Finissons ce tour d’horizon des grandes artères commerçantes parisiennes par la plus fameuse d’entre elles, l’avenue des Champs-Elysées. Contrairement aux années précédant la crise sanitaire, les prises à bail de commerces ont été assez rares depuis le déclenchement de l’épidémie. Quelques opérations significatives ont néanmoins été finalisées. C’est le cas de Restoration Hardware, enseigne américaine d’ameublement attendue au n°23, ou de Saint Laurent qui doit ouvrir au n°123. D’autres opérations majeures viennent tout juste d’être actées sur un autre créneau de marché que le luxe. Confirmant la montée en gamme de l’avenue tout en préservant la diversité de son offre, ces futurs flagships conforteront ainsi le statut de vitrine des Champs-Elysées à l’échelle mondiale.

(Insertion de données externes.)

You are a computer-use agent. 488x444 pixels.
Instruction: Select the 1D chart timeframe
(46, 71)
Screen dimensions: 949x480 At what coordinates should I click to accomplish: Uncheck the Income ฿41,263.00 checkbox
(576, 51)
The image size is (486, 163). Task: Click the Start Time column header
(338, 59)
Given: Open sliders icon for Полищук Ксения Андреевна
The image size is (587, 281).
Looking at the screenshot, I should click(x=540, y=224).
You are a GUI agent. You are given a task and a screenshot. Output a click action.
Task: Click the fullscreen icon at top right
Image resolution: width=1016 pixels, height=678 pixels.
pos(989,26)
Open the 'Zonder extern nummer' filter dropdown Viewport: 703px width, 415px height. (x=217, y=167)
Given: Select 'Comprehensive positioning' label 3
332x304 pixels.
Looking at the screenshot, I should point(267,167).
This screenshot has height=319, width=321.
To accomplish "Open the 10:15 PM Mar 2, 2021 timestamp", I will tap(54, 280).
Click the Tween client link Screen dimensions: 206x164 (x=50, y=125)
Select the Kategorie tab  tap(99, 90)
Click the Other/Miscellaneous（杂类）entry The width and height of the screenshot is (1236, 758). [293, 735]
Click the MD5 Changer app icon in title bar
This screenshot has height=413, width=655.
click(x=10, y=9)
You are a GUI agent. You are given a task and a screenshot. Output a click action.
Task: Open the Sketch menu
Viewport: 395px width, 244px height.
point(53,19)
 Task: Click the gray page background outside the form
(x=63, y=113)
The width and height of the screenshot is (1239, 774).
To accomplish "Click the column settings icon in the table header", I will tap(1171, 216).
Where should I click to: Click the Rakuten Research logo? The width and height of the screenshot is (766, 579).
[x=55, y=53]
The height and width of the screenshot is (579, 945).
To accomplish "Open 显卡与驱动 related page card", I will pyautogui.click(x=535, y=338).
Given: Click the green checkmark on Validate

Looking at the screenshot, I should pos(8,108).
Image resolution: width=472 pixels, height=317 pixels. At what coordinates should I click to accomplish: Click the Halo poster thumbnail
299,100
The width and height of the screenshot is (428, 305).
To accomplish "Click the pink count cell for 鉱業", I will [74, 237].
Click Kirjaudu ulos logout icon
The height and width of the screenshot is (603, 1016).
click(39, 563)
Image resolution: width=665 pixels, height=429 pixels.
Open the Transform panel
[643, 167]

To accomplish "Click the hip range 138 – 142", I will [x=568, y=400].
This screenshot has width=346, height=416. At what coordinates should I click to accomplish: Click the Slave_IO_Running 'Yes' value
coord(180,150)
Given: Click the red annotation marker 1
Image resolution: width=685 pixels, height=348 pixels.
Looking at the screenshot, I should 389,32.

« Si la crise sanitaire a contraint les enseignes à développer des concepts tournés vers la clientèle locale, les projets en cours sur les grandes artères viennent ainsi rappeler que la clientèle internationale est un moteur essentiel de l’attractivité et de la prospérité de la capitale. Cette spécificité du commerce parisien est importante à rappeler, à l’heure où de grandes métropoles étrangères préparent activement la reprise et alors qu’approchent les Jeux Olympiques de 2024 » conclut Antoine Salmon.